=== Document section ===

*** Begin section ***

State Sen. Michelle Hinchey, center, confers with Senate Majority Leader Chuck Schumer during her swearing-in ceremony, as State Senate Majority Leader Andrew Stewart-Cousins looks on. Melanie Lekocevic/Capital Region Independent Media

Aidan O’Connor, of Durham, is senior leader for Air Methods and a paramedic with Greene County EMS, as well as a member of the task force Hinchey spearheaded. O’Connor spoke of Hinchey’s support of first responders.

“Michelle delivered $1.5 million for local fire departments. She was able to secure funding to open a new helipad in Greene County for emergency medevacs. She created the first New York state rural EMS task force to evaluate and find solutions to the EMS crisis we are facing today,” O’Connor said.

The state senator also worked to bring improved emergency communications infrastructure to communities around the district and advocated for state legislation that allows air medical services to deliver and administer blood as they transport the most severely injured and ill patients to hospitals, O’Connor noted.

“Michelle carried this legislation in 2022 and it has helped more than 100 patients so far and will help thousands in the future,” O’Connor said. “What an amazing list of legislation and funding that helps support our first responders.”

Lt. Gov. Antonio Delgado, who formerly represented the 19th Congressional District, including all of Greene County, said Hinchey first ran for office during a “once-in-a-lifetime pandemic,” at a time when the nation was experiencing a severe political divide in a climate of fear.

*** End section ***

=== Work to complete ===
1. Answer these questions from the Hinchey article:
(a) How much money did Hinchey deliver for local fire departments, according to O'Connor?
(b) In what year did Hinchey carry the legislation on air medical services delivering blood?
(c) Which congressional district did Antonio Delgado formerly represent?
2. Resume the Hinchey article, starting right after its last sentence about Delgado.
The items after the Hinchey article are separate material with no connection to it.

=== Given information ===
*** Begin section ***

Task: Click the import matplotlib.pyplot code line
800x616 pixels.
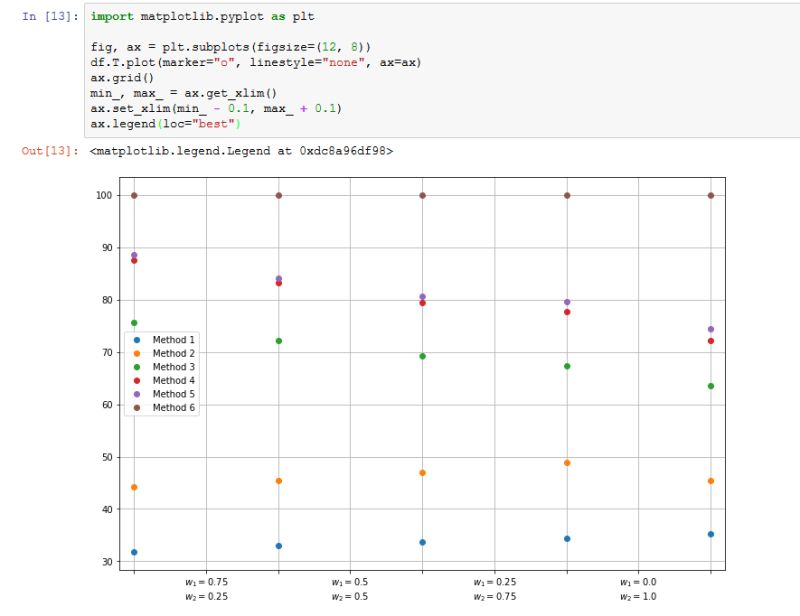Action: pos(200,16)
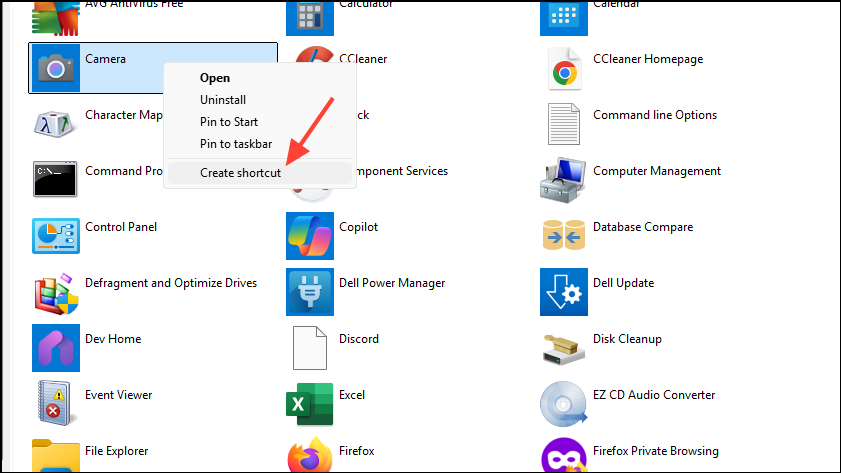Click the Dell Update icon
This screenshot has height=473, width=841.
coord(564,292)
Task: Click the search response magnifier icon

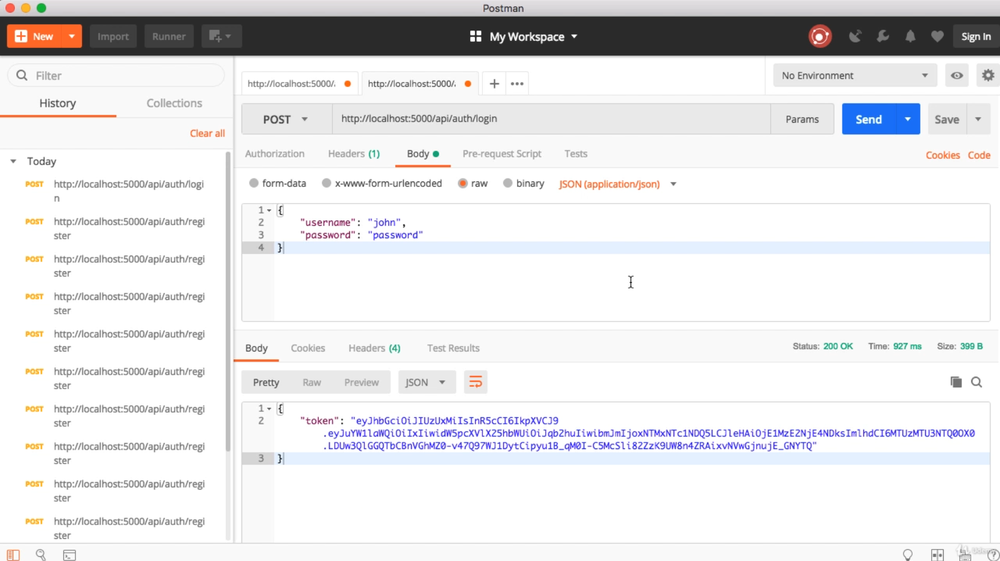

*** End section ***

=== Task responses ===
1.
(a) $1.5 million
(b) 2022
(c) The 19th Congressional District

2.
During this difficult time, a time of isolation and separation, Hinchey stepped up to bring people together, Delgado said.

“We needed somebody who would be willing — with the courage, the ability, the know-how, the fortitude — to step up and bring people together, and work and fight and remind them what service looks like, and she did that,” Delgado said.

Lt. Gov. Antonio Delgado, also the former congressman representing the 19th Congressional District, at the swearing-in ceremony for state Sen. Michelle Hinchey, D-41. Melanie Lekocevic/Capital Region Independent Media

“In Sen. Hinchey we have not a politician, we have a genuine public servant who understands the value of this work, who understands its import,” he said.

Hinchey was sworn in by state Senate Majority Leader Andrea Stewart-Cousins, who said working with Hinchey is like working “with family.” The re-elected state senator also gives voice to a community that for too long didn’t have one in the state senate, Stewart-Cousins said.

Lt. Gov. Antonio Delgado, also the former congressman representing the 19th Congressional District, at the swearing-in ceremony for state Sen. Michelle Hinchey, D-41.“For too long in the Senate they said, especially among the Democrats, that they only care about New York City,” Stewart-Cousins said. “We didn’t have any voices here — it’s hard to care and understand and know if you don’t have anybody representing you. That’s not the case anymore — you’ve got a powerhouse representing the 41stDistrict.”

Hinchey took her oath of office with her brother Joe holding the Bible at her side.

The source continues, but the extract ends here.